Machine Learning Detects High Bytes Written to External Device

This brief addresses a machine learning detection identifying anomalous data transfer volumes to external devices. The Elastic Data Exfiltration Detection integration includes a prebuilt machine learning job, ded_high_bytes_written_to_external_device_ea, designed to detect spikes in data written to external devices. This behavior is considered anomalous because typical operational settings usually exhibit predictable patterns or ranges of data transfer to external storage. The detection is triggered when the amount of data written significantly deviates from the established baseline, potentially signaling unauthorized data copying or exfiltration attempts.
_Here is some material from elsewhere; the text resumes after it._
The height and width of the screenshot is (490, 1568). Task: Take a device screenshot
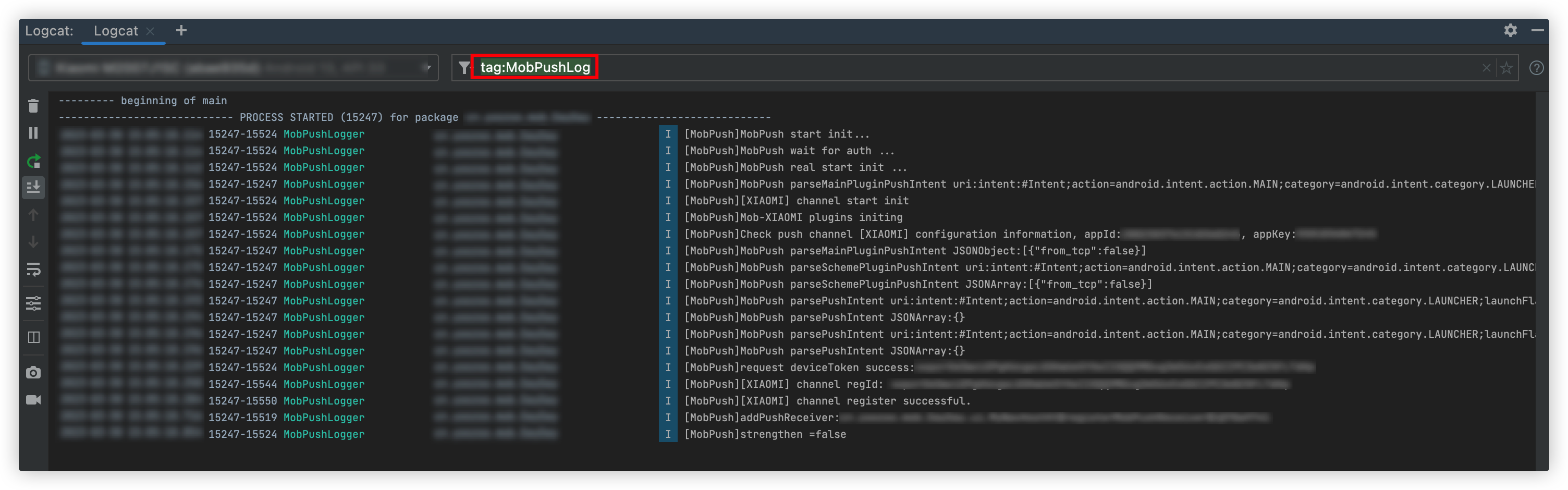click(x=34, y=371)
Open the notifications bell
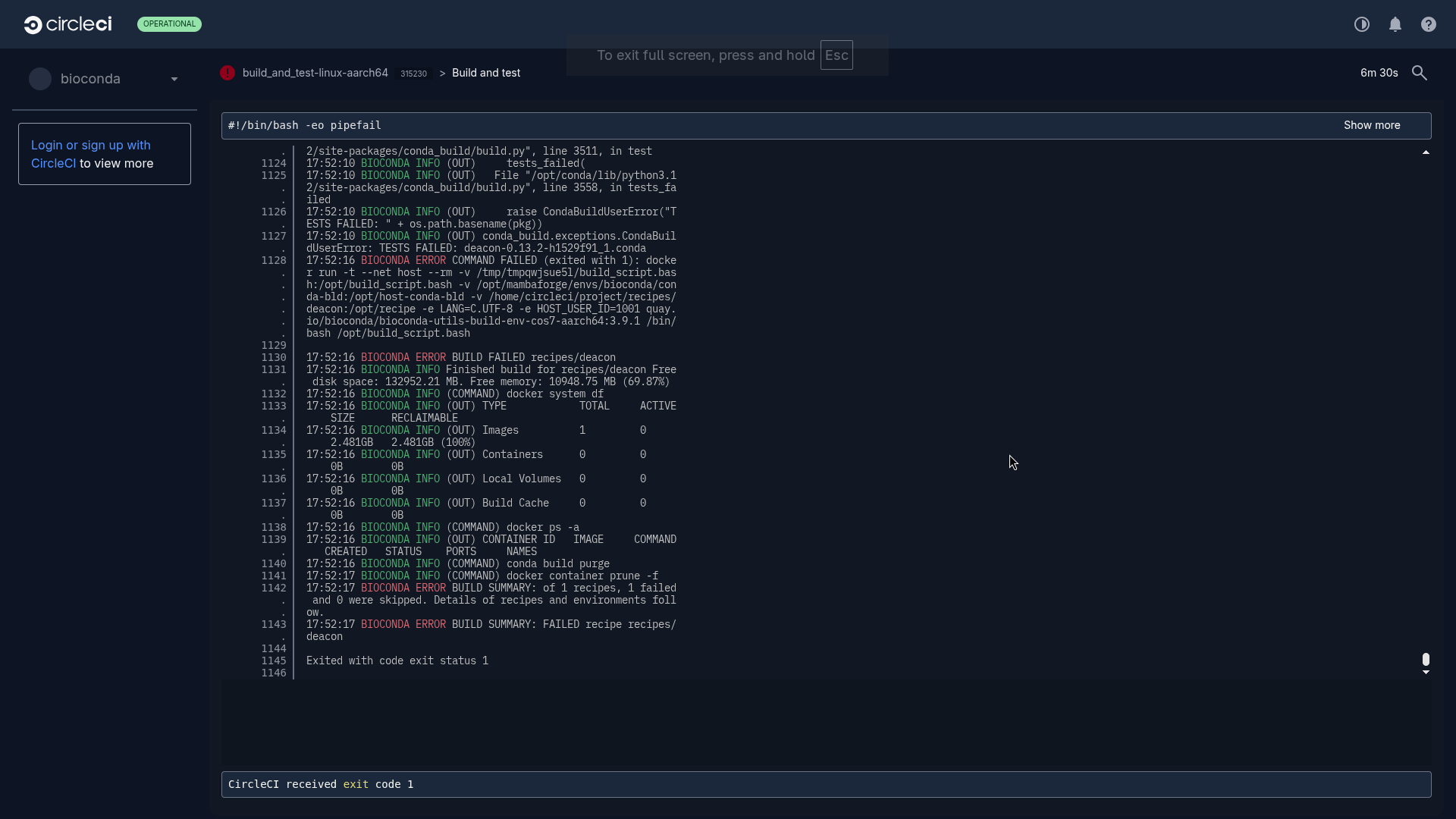Viewport: 1456px width, 819px height. (1395, 24)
This detection focuses on identifying abnormalities, providing an alert for investigation of possible illicit data transfer activities. The integration requires the Elastic Defend integration to collect file events.

Attack Chain

1. An attacker gains initial access to a system via compromised credentials or exploiting a vulnerability.
2. The attacker uses their access to locate and stage sensitive data for exfiltration.
3. The attacker connects an external storage device, such as a USB drive, to the compromised system.
4. The attacker initiates a large data transfer operation, copying the staged data to the external device.
5. Elastic Defend monitors file events and detects a significant increase in bytes written to the external device.
6. The ded_high_bytes_written_to_external_device_ea machine learning job identifies the unusual data transfer volume.
7. An alert is triggered based on the anomaly threshold defined in the Data Exfiltration Detection rule.
8. The attacker removes the external device, completing the exfiltration of the sensitive data.

Impact

Successful exfiltration of data to external devices can lead to significant data breaches. The impact varies depending on the sensitivity and volume of the data stolen. This activity can result in financial losses, reputational damage, legal repercussions, and compromise of intellectual property. While the specific number of affected organizations is unknown, any organization that allows the use of external storage devices is potentially vulnerable. This issue poses a risk across various sectors, particularly those handling sensitive data, such as finance, healthcare, and technology.

Recommendation

• Install the Data Exfiltration Detection integration and configure the preconfigured anomaly detection jobs as described in the rule’s setup instructions.
• Review and tune the anomaly_threshold (currently set to 75) based on your environment’s baseline data transfer patterns to reduce false positives.
• Deploy endpoint detection and response (EDR) solutions to enhance visibility and control over data movements to external devices as mentioned in the “Response and remediation” section of the rule’s note.
• Create exceptions for known backup operations, software updates, and data archiving processes that may trigger false positives, referencing the “False positive analysis” section of the rule’s note.
• Implement additional monitoring on similar devices and network segments to detect any further anomalous data transfer activities, based on the rule’s description and “Response and remediation” section of the note.